STORED DATA:
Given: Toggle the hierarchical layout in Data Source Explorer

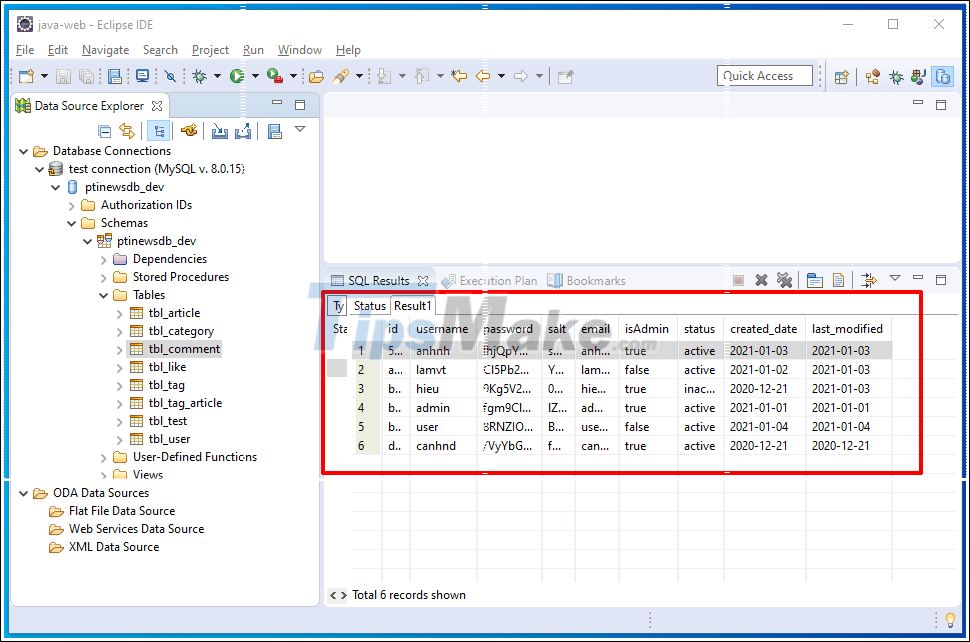Looking at the screenshot, I should (x=159, y=129).
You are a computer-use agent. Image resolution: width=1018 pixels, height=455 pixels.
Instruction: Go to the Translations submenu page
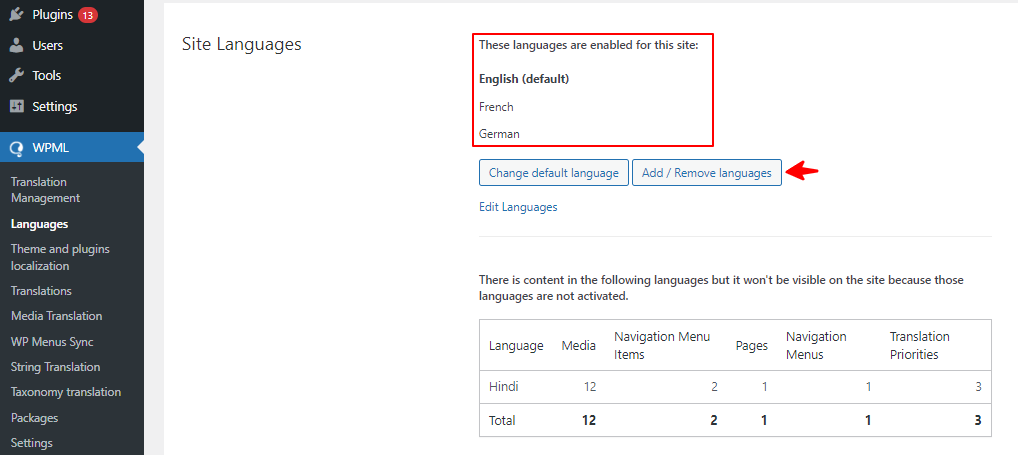(42, 291)
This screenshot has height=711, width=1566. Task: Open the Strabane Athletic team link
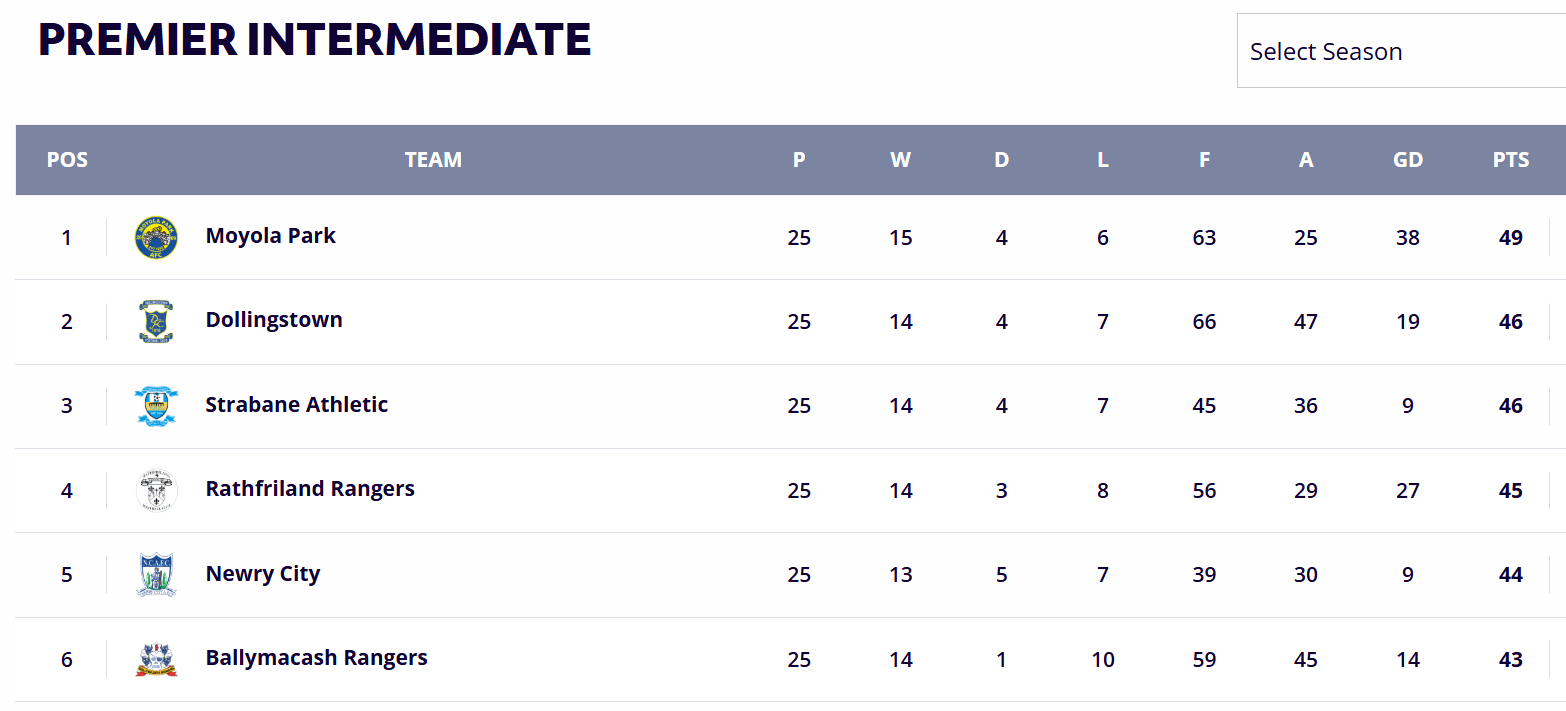pyautogui.click(x=297, y=405)
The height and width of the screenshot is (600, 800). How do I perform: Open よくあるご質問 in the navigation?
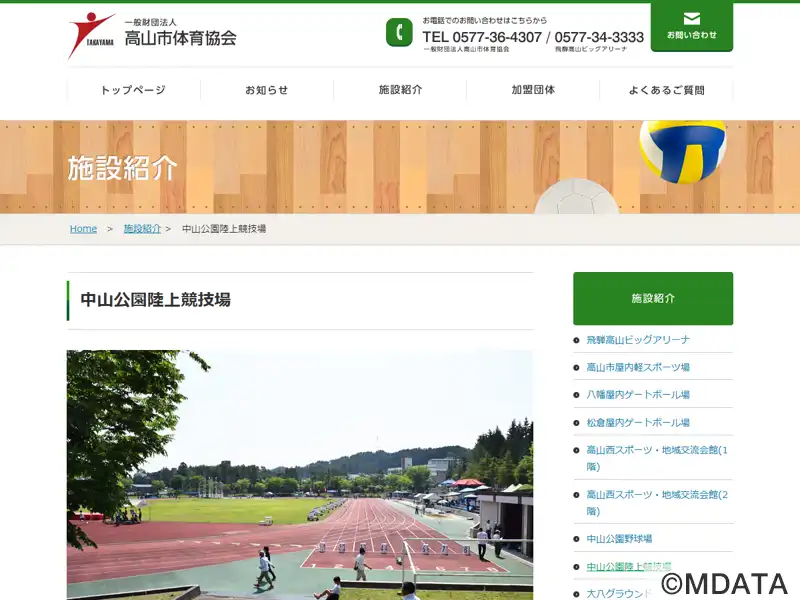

TASK OBJECTIVE:
Rewrite the listing above with "Open" swapped for "Select" and nothing else changed. Leave out the pictures.

WRITTEN ANSWER:
Given: Toggle the hierarchical layout in Data Source Explorer

Looking at the screenshot, I should (x=159, y=129).
You are a computer-use agent. Image resolution: width=1018 pixels, height=455 pixels.
Instruction: Go to the Translations submenu page
(42, 291)
This screenshot has height=711, width=1566. Task: Select the Strabane Athletic team link
pyautogui.click(x=297, y=405)
The height and width of the screenshot is (600, 800). How do I perform: Select よくあるご質問 in the navigation?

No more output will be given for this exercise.